We spoke for some time, but, essentially, it boils down to the following:
Humiliation, like shame, is external.
Shame, the rabbi said, is about what others think about us. How we feel bad, because of what someone else says or thinks. I agree. Shame flushes our faces; a deep red, highly visible sign to others that we have been affected. We can’t help it. It is an automatic response to someone. Shame passes, but it is a strong emotion in the moment.
I am very much not into humiliation, because it is about embarrassment and I don’t like or want that. Being walked into a public space with every intention of People Looking at Me. A public thing. Someone commented once about some humiliation kink. It sounded hot, but in no way turned me on. It was not for me. Which is fine, not everything has to be for everyone. I am simply pointing out how unaffected I felt by the scenario, despite, as I will explain, my absolute need for degradation.
Degradation, like guilt, is internal.
It is perhaps unsurprising that I have had trouble with guilt my whole life. I take things and I turn them inward. Guilt is something private. “I feel guilty that I said something mean to my friend.” It doesn’t matter how the friend felt. Or if anyone knows. Maybe nobody does. But that guilt is ours. We feel it even if nobody else found out. Guilt lingers, sometimes roots in the deepest parts of our being. And it often becomes stronger over time.

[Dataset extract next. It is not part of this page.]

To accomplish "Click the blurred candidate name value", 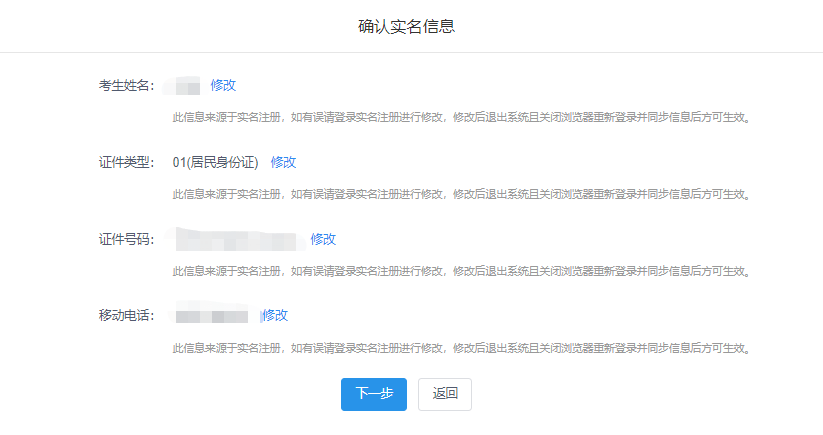I will tap(187, 85).
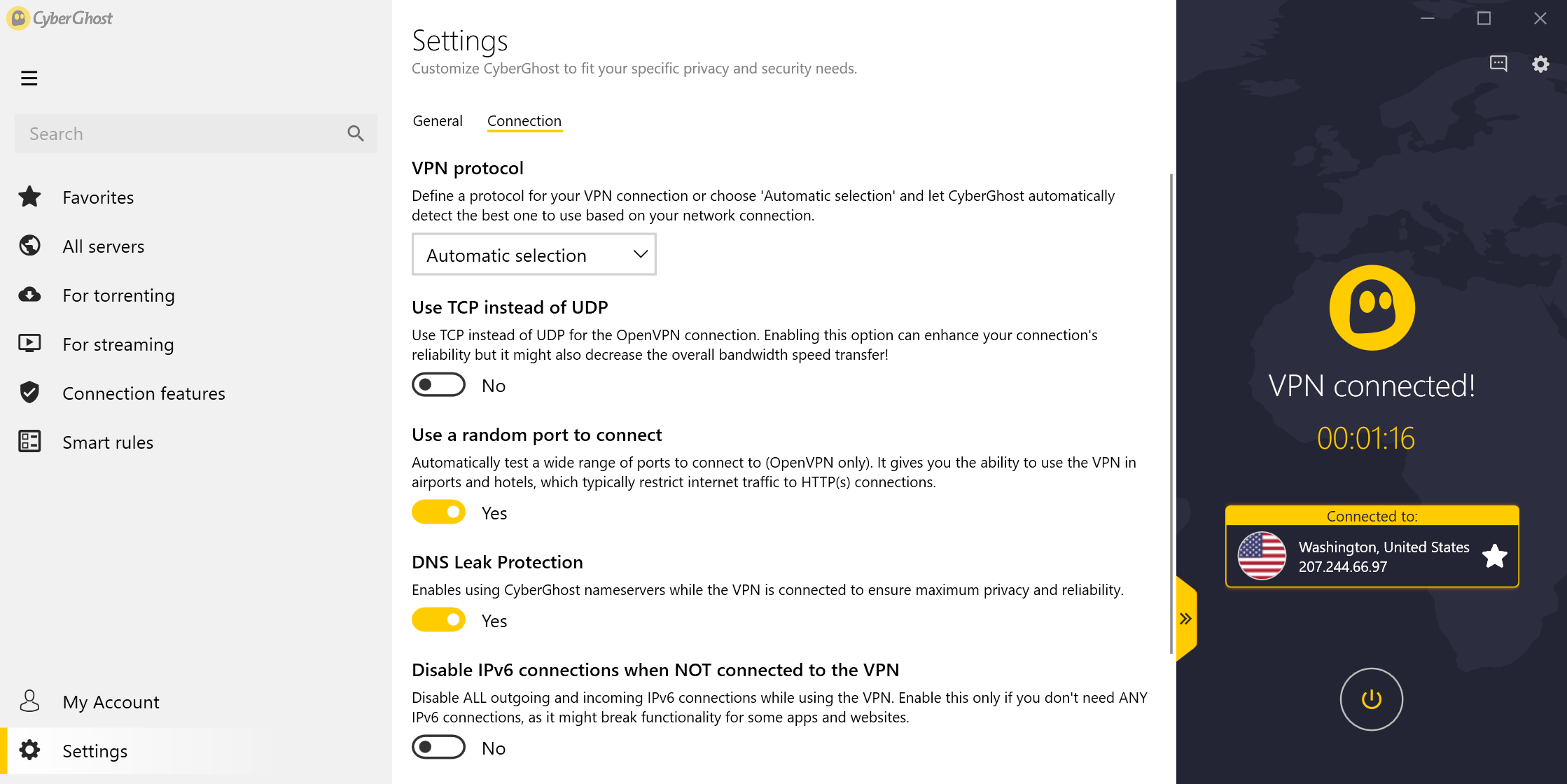Screen dimensions: 1567x784
Task: Toggle Use a random port to connect
Action: pos(439,512)

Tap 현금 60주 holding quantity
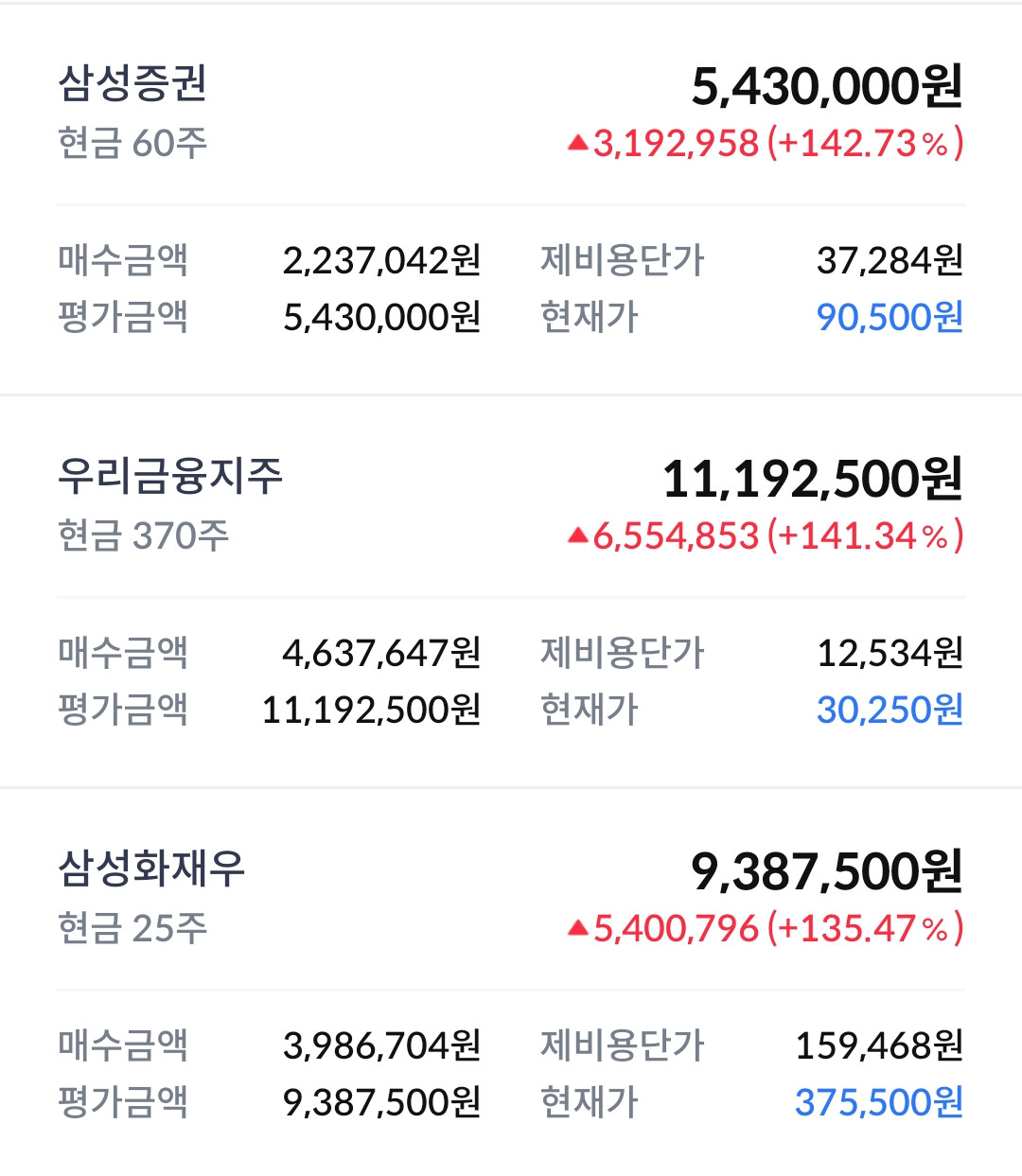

Degradation is not a public embarrassment, but very personal words (typically, I would say) designed to trigger us in specific and personal ways. Bitch. Sissy. Slut. Whore. Which words are dependent on the individual. Whore, for me, is a term of affection; “my sacred whore,” says my master. That is my own association. But I love to have him compare me to other women, tell me I’m useless, or that this all I’m good for.
Why? Who knows? I can’t explain it any more than many can explain kinks, but I need him to talk to me this way. Or someone. Even myself. I can play with myself for hours, even in pleasurable ways, but I won’t orgasm without them. Sometimes, when I’m pressed, I’ll insult myself. Maybe it’s weird, but it works for me. Perhaps it helps that I know he doesn’t mean it. Afterwards he is kind and gentle and reassuring, as he is in our daily lives. He assures me I am special and beautiful and how much he needs me in his life. It’s nice…after.
Of course some do experience both.
Are there, in fact, persons that exist that are into both? Of course. We can feel opposing feelings. Have you never felt excited and scared at the same time? If not, you surely know someone who has. Though I doubt many have not experienced such a common and simple scenario.
But I simply wanted to put forth, in as simple terms as I could, the very different worlds that each kink lives within. Please understand both whenever you approach someone into one or the other; and never assume they are into the opposite until they tell you explicitly.